There’s evidence to support his assertion. In Bowling Alone, Putnam cites a Roper study from 1972 that asked adults to identify essential elements of “the good life.” Approximately 38 percent chose “a lot of money,” but an equal percentage chose “a job that contributes to the welfare of society.” By 1996, the percentage of people who chose making a lot of money had risen to 63 percent. According to current research, 71 percent of millennials place a similar emphasis on making money.

But much like other Americans, outcomes for the wealthy compare poorly to those of their peers in other countries. For example, according to a 2007 study in the Journal of the American Psychological Association, the “richest, healthiest Americans” are as a sick as the poorest citizens in Britain. What’s the reason? The study’s author, Sir Michael Marmot of University College London Medical School, gives two reasons: Americans worker longer hours, are more stressed than their counterparts in other wealthy democracies, and Americans are apparently more likely to feel “friendless and isolated.”

This pervading sense of loneliness and disconnection, while felt particularly by the young, cuts across class, gender and race, according to Cigna. The rise of social media is sometimes blamed for an increase in feelings of loneliness and isolation, but its use did not figure as a major cause of loneliness in the study.

For much of the past century, some American artists and intellectuals have pointed fingers at the country’s culture – or what passes for culture – as being at the root of societal anomie. In 1950, playwright and novelist Thornton Wilder stated that a lack of a codification of ideals was making American life difficult to process. Americans, he said, were always on the move – a “very un-European” manner of life.

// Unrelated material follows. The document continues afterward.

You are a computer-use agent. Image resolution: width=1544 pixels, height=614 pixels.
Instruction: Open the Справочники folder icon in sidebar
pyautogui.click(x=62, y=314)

Famed sociologist Philip Slater delivered perhaps one of the most pointed critiques of American life in his 1970 book, The Pursuit of Loneliness. He declared the human desire for engagement, community, and yes, dependence, were frustrated at every turn by American life. “Americans have created a society in which they are automatic nobodies,” he writes, “since no one has any stable place or enduring connection.”

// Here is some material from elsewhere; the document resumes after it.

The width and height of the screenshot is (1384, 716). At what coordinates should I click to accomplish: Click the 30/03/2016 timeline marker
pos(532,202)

And it hasn’t only been liberals who have echoed such criticisms. Michael Hendrix writes in the National Review, “Americans conceive of themselves as individuals isolated from others in such a way that it becomes an imperative for them to form their own meaning for their own lives.” Clearly, many Americans aren’t forming a meaning for their own lives, at least not alone. The dismal statistics tell us as much. But as we have seen – with some exceptions – this is a problem as old as America itself. A country where individuals are adrift and leading lives without meaningful, connective and nourishing attachments is a country with a grim future indeed. And the problem is now accelerating, as levels of loneliness and disconnection rise among the millennials and Generation Z.

How will the country solve its most vexing problems when Americans are no longer capable of holding onto even the most elementary attachments to one another and their surrounding communities? We might find out, too late, that a society of atomized individuals is no society at all.